• [DATASET RECORDS]

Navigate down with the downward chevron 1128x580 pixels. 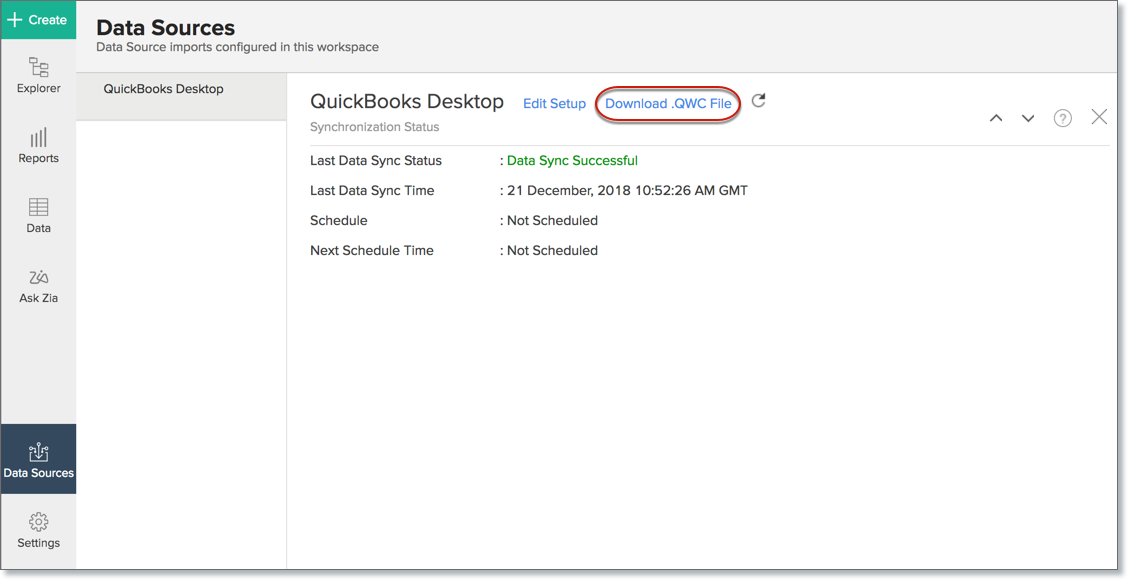(1028, 117)
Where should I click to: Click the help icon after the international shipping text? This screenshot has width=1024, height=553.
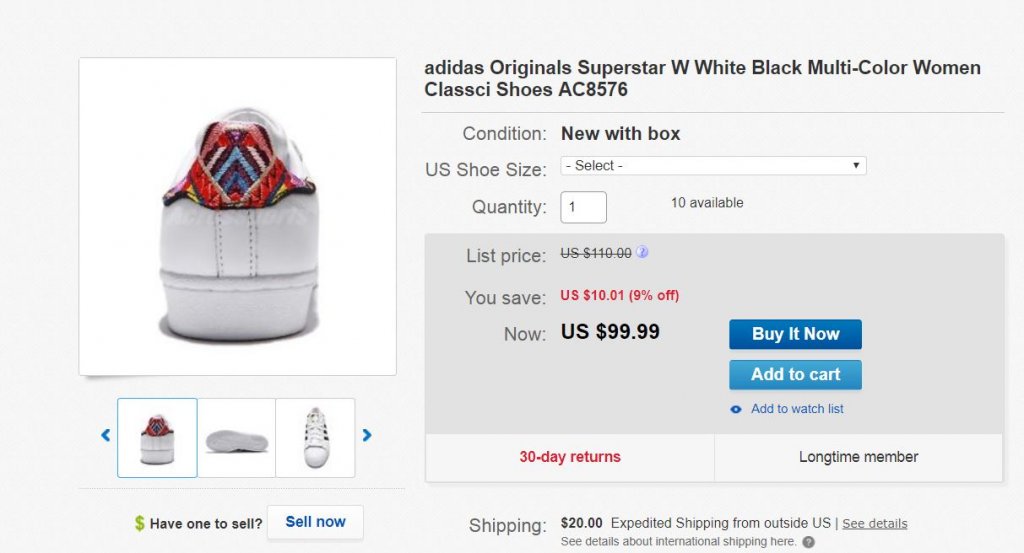pos(808,542)
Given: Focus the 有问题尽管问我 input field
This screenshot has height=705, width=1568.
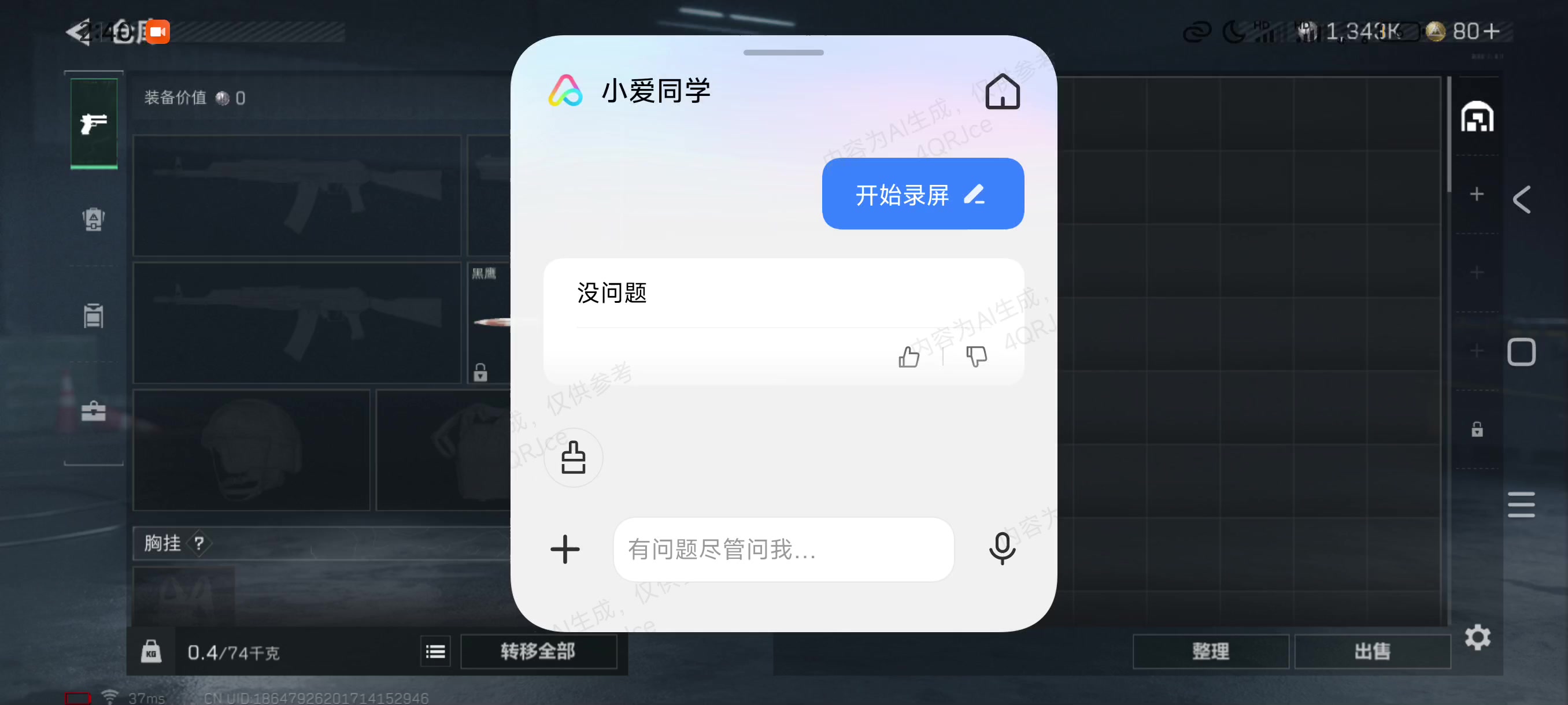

• [TASK TO CARRY OUT] Beginning with the line that contains "Where should I", write out the remaining lines of the listing above through the last, exactly and only those, without pictures.

• [TASK RESPONSE]
Where should I click to: Click the help icon after the international shipping text? This screenshot has width=1024, height=553.
pos(808,542)
Given: Focus the 有问题尽管问我 input field
This screenshot has height=705, width=1568.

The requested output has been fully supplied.